Pour illustrer ma proposition, voyons à quoi aurait ressemblé la Coupe du monde 2014 au Brésil dans ce format à 42 équipes. D’après les résultats des phases qualificatives jouées entre 2011 et 2013, les 22 places directement qualificatives pour la phase de groupes seraient revenues à l’Allemagne, l’Angleterre, la Belgique, la Bosnie-Herzégovine, l’Espagne, la France, la Grèce, l’Italie, les Pays-Bas, la Russie et la Suisse pour l’Europe ; l’Argentine, le Chili et la Colombie pour l’Amérique du Sud ; l’Algérie, la Côte d’Ivoire et le Ghana pour l’Afrique ; l’Iran et le Japon pour l’Asie ; le Costa Rica et les Etats-Unis pour la Concacaf ; et le Brésil en tant que pays hôte. (J’ai utilisé le classement FIFA de novembre 2013 pour départager les 5 pays africains qui se sont qualifiés pour le Mondial 2014.) Les 20 pays qualifiés pour le challenge intercontinental auraient été les suivants :

  • le Cameroun, l’Egypte, le Nigeria et la Tunisie, représentant l’Afrique,
  • l’Australie, la Corée du Sud, la Jordanie et la Nouvelle-Zélande, représentant l’Asie et l’Océanie,
  • le Honduras, la Jamaïque, le Mexique et le Panama, représentant la Concacaf,
  • la Croatie, le Portugal, la Suède et l’Ukraine, représentant l’Europe,
  • l’Equateur, le Pérou, l’Uruguay et le Venezuela, représentant l’Amérique du Sud.

Un tirage au sort avec des têtes de séries aurait alors pu donner le challenge intercontinental suivant : Nigeria-Jordanie, Cameroun-Panama, Tunisie-Uruguay, Egypte-Portugal, Corée du Sud-Jamaïque, Australie-Venezuela, Nouvelle-Zélande - Croatie, Honduras-Pérou, Mexique-Ukraine et Equateur-Suède. Un tirage au sort sans tête de série aurait pu donner lieu à des affiches comme Uruguay-Portugal ou Mexique-Croatie.

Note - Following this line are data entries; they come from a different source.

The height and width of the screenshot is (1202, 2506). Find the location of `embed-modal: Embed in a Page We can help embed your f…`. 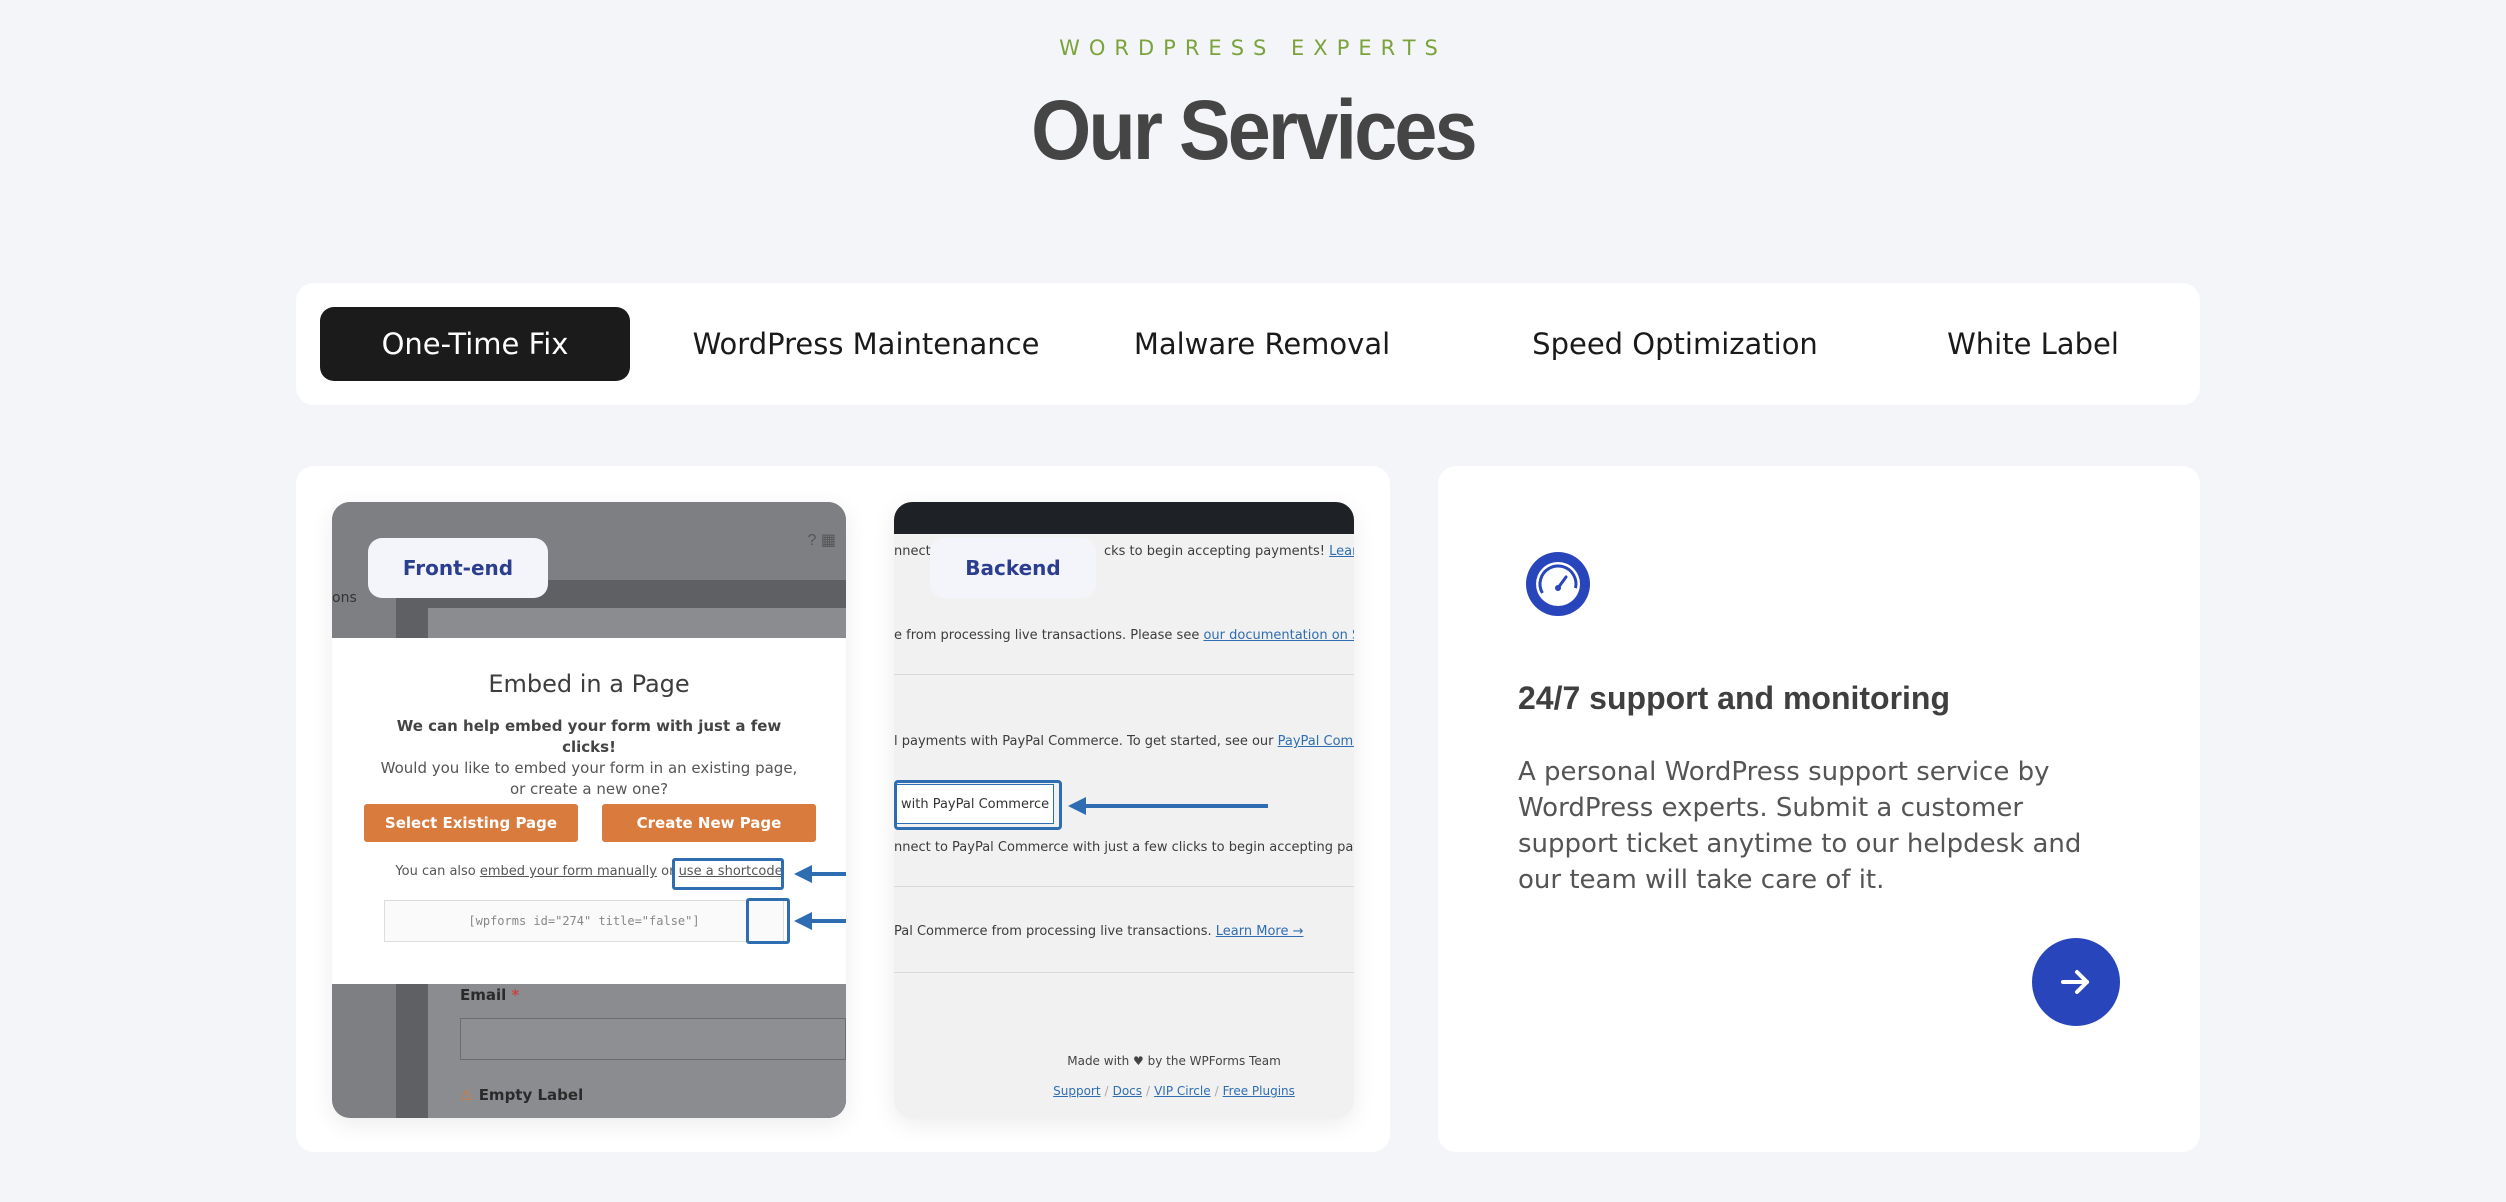

embed-modal: Embed in a Page We can help embed your f… is located at coordinates (589, 811).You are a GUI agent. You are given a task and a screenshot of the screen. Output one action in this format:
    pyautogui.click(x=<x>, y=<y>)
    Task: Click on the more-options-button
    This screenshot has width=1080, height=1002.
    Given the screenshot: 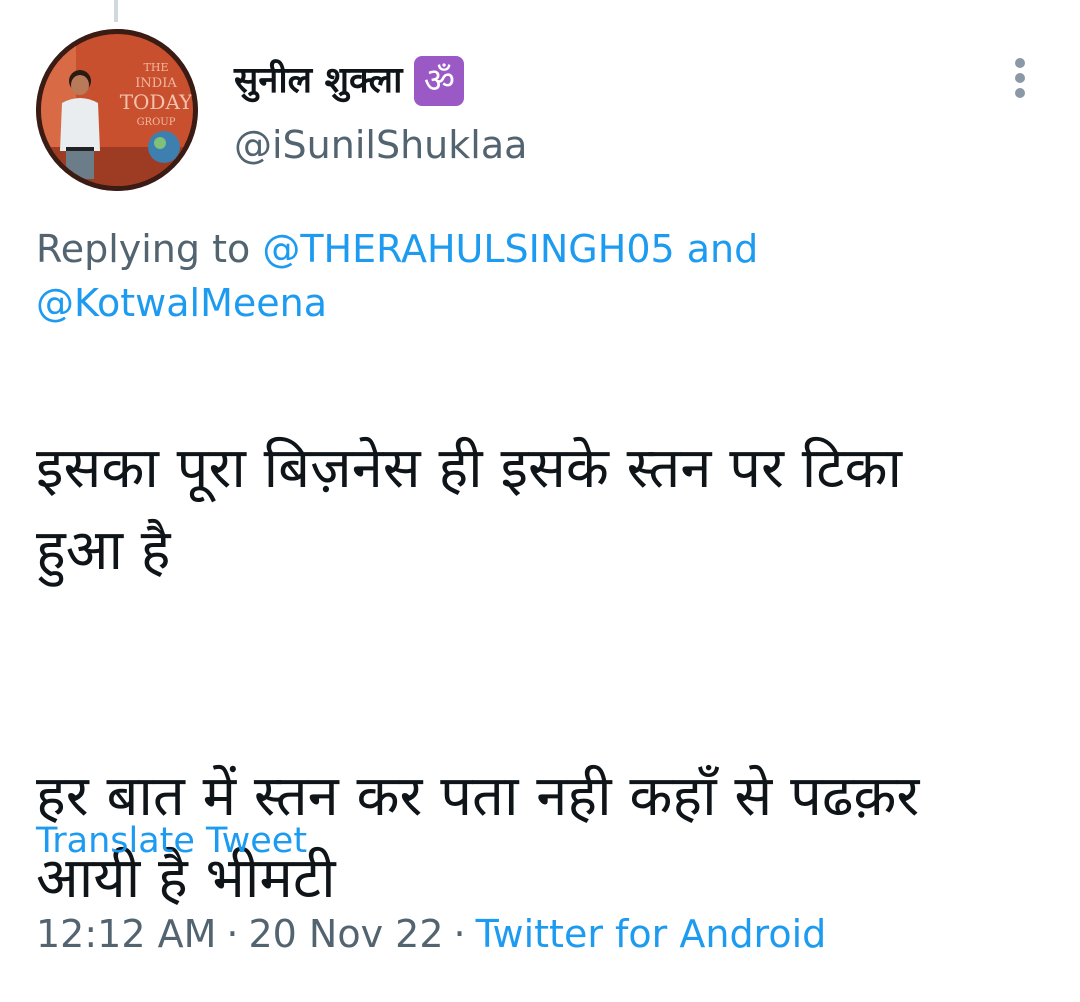 What is the action you would take?
    pyautogui.click(x=1020, y=78)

Un coût économique et écologique

Ce format à 42 équipes aura, certes, un coût économique et écologique important, mais moindre que le format à 48 équipes. Il est intéressant pour la FIFA puisqu’il garantit plus de pays qualifiés, plus de matchs et plus de revenus, et qu’il offre un moyen juste, transparent et méritocratique de régler le problème du nombre de places allouées à chaque continent. Il est aussi intéressant pour les amateurs de football, qui pourront s’enthousiasmer dès le début de la compétition avec l’introduction des matchs à élimination directe du challenge intercontinental, puis apprécier une phase de groupe probablement un peu plus équilibrée et un peu plus relevée qu’elle ne l’est aujourd’hui.

Enfin, il est aussi intéressant pour les différentes confédérations, qui peuvent prouver sur le terrain qu’elles méritent plus de places. Finalement, je pense que ce format serait plus juste et plus équilibré, et rendrait la Coupe du monde encore plus belle et universelle. Je forme le vœu qu’il puisse être discuté et débattu dans les semaines qui viennent et lors de la prochaine réunion du conseil de la FIFA qui va décider du nouveau format du plus grand événement sportif du monde.